Projects included Travelling Colony by Wiradjuri artist, Brook Andrew. Under Brook’s creative direction, three retro caravans were hand-painted in collaboration with school students and First Nations artists from across the region, reflecting Brook’s cultural heritage as well as his ongoing interest in popular culture.

Returning to Noosa 31 years after his first visit, internationally acclaimed Japanese artist, Masao Okabe accepted an invitation to take part in Floating Land with his collaborator, Chihiro Minato. Masao uses frottage to capture a record of surfaces at sites of trauma. Trees to Trees, his project for Floating Land, brought together impressions from trees in Hiroshima alongside those from trees impacted by the Peregian Beach bushfires.

Christie Nicolaides’ Dolce and Gabbana floral wedding gown. From I Do! Wedding Stories from Queensland exhibition. Courtesy Queensland Museum.

Queensland Museum
I Do! Wedding Stories from Queensland

I Do! Wedding stories from Queensland was a temporary social history exhibition held at Queensland Museum from September 2020 to February 2021. The exhibition explored 180 years of changing customs and social dynamics through the wedding stories of more than 40 Queensland couples, and the display and interpretation of 174 objects including 40 wedding ensembles, photographs, letters and accessories.

The concept for I Do! Wedding stories from Queensland began as an idea to display wedding garments from QMN’s State Collection, but evolved into a survey of historical and contemporary Queensland life as QMN’s curatorial team delved into the lived experiences connected to the garments.

Cultural groups featured in the exhibition included Chinese, Hmong, Sikh, Greek, Lebanese, Fijian and First Nations Australians, in addition to a broad range of social perspectives from women and the LGBTIQ community. The suits worn by the first same-sex couple to be married in Queensland catalysed the curatorial concept to show wedding garments as tangible artefacts of Queensland’s ever-evolving cultural landscape and the diverse communities within it.
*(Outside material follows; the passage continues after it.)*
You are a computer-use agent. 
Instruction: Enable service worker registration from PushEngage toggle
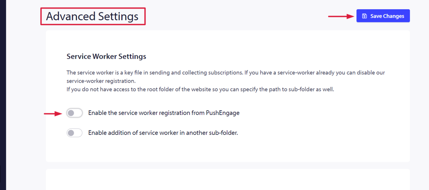[x=74, y=113]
The exhibition also led to QMN’s first ever acquisitive artwork commission from First Nations artists Simone Arnol and Bernard Singleton. The wedding dress and accessories explored the difficult and suppressed histories of arranged weddings that took place on the Yarrabah Aboriginal mission in Queensland during the 20th century.
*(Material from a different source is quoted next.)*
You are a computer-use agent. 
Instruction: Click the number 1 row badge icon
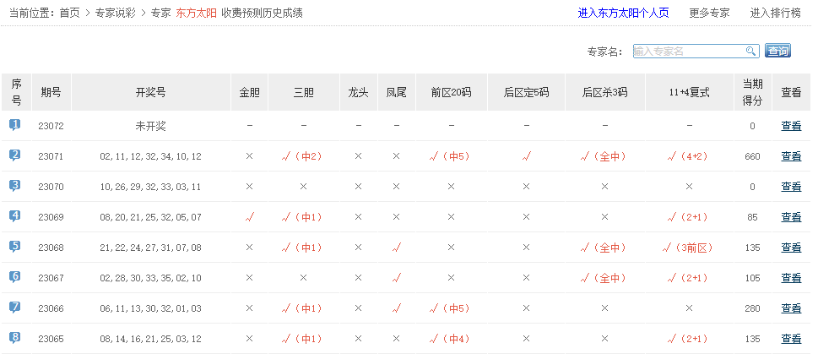[15, 125]
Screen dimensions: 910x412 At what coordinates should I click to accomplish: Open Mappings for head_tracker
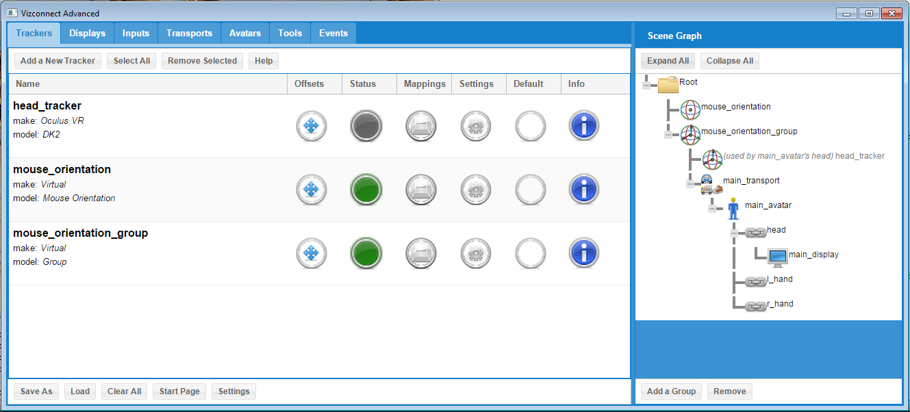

Bauhaus Now exhibition at Museum of Brisbane. Photo: Toby Scott. Courtesy Museum of Brisbane.

Museum of Brisbane
Bauhaus Now exhibition

Bauhaus Now: art+design+architecture: A legacy of migration and modernism was exhibited by Museum of Brisbane (MoB) from September 2020 to April 2021. It brought to life the little-known story of how revolutionary ideas of the Weimar Republic in Germany influenced modernist art, design and architecture in Brisbane and Australia. Curated by Professor Andrew McNamara, the exhibition revealed the migrant and refugee contribution to Australian life and art history in the inter-war period and post-Second World War years.

Bauhaus Now featured original artworks and films from this influential period, plus a series of vivid contemporary recreations that demonstrated the impact of this movement in Brisbane and Australian art history. The exhibition also revealed how the legacy of these powerful ideas is being re-interpreted today by the city’s contemporary artists. In total, 103 artworks and historical objects were on display plus support material, including digitised photographs and architectural plans.

Bauhaus Now achieved high standards of artistic and cultural outcomes for MoB, the arts and social history sector, and the community. MoB aims to be central to conversations about the evolving life of Brisbane, its histories and contemporary cultures, and the exploration of the Bauhaus’ legacy in Brisbane achieved the organisation’s goals, sharing a little-known story that had a big impact on Brisbane – it’s art, architecture, education and communities. The exhibition saw a high number of national loans from internationally renowned artists, including from major interstate galleries, museums and libraries, as well as artworks and social history objects from the Museum of Brisbane Collection. The display of historically significant works beside contemporary interpretations showcased the continued legacy of the Bauhaus émigrés.